#### Text passage
Partitioning by database secondary indexes

  • Def: A secondary index usually doesn't identify a record uniquely but rather is a way of searching for occurrences of a particular value: find all actions by user 123, find all articles containing the word hogwash.

Partitioning secondary indexes by document

  • Def: Each partition maintains its own secondary indexes, covering only the documents in that partition. (Local index)

    • Whenever you write to the database - to add, remove, or update a document - you only need to deal with the partition contains the document ID that you are writing.

    • Reading from a document partitioned index requires span across several different partitions. This approach to querying a partitioned database is known as scatter/gather, which can make read queries quite expensive.

Partitioning secondary indexes by term

  • Def: A global index which covers data in all partitions.

    • Reads are more efficient. Rather than doing scatter/gather over all partitions, a client only needs to make a request to the partition containing the term that it wants.

    • Writes are slower and more complicated because a write to a single document may now affect multiple partitions of the index. Furthermore, in the ideal world, the index would always be up to date, and every document written to the database would immediately be reflected in the index. However, in a term-partitioned index, that would require a distributed transaction across all partitions affected by a write.

Pointing rows for documents and screenshots:
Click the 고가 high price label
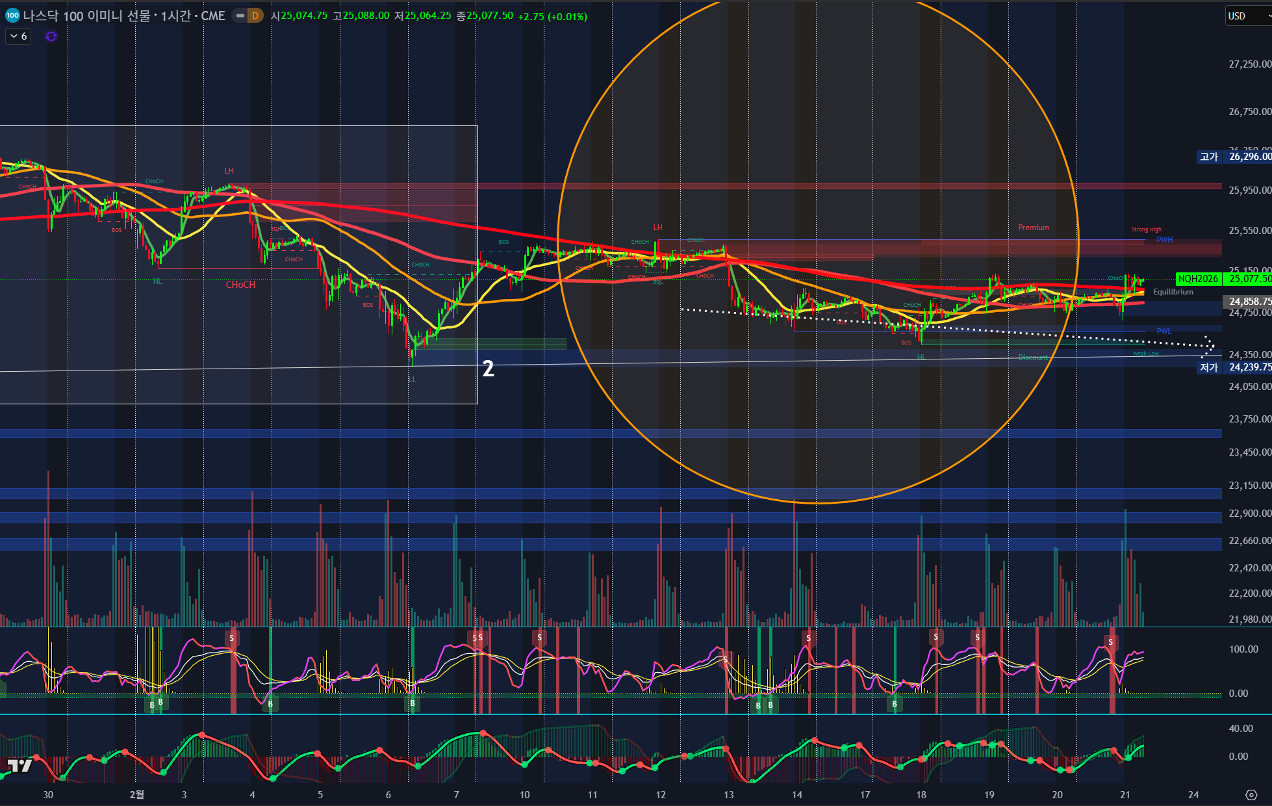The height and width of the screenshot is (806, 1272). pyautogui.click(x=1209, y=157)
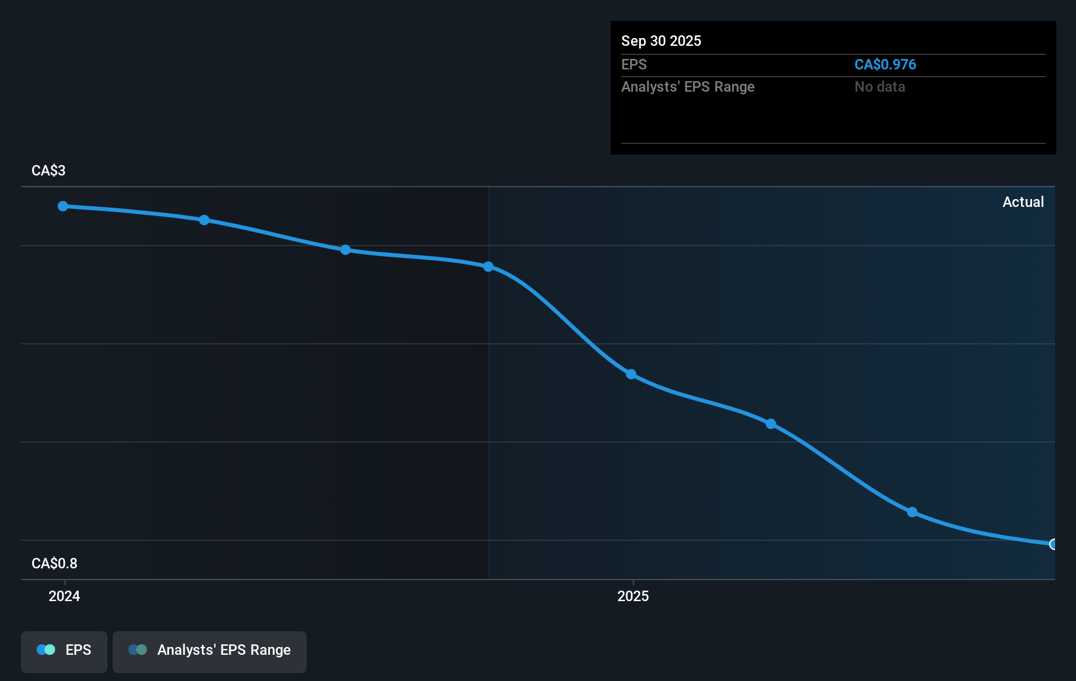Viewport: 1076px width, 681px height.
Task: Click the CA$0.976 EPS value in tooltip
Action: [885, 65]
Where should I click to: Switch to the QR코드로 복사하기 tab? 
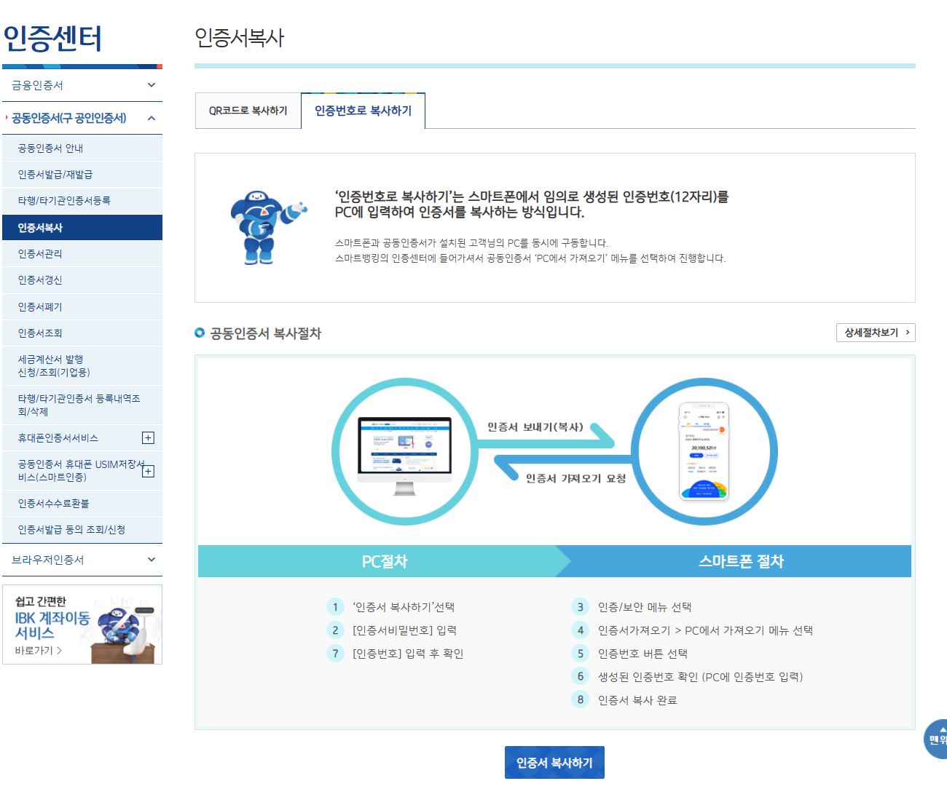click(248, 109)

#### Requirements
A – Repeat the partitioning text word for word, starting at "Partitioning by database" and ending at "the word hogwash.".
B – Answer these questions from the partitioning text:
(i) Which documents does each partition's own secondary index cover when indexes are partitioned by document?
(ii) What is the approach of querying across several partitions called?
(iii) What would a term-partitioned index require for every written document to be reflected in the index immediately?
The rows above are material separate from the partitioning text.

#### Answers in order
A –
Partitioning by database secondary indexes

  • Def: A secondary index usually doesn't identify a record uniquely but rather is a way of searching for occurrences of a particular value: find all actions by user 123, find all articles containing the word hogwash.

B –
(i) Only the documents in that partition.
(ii) Scatter/gather.
(iii) A distributed transaction across all partitions affected by a write.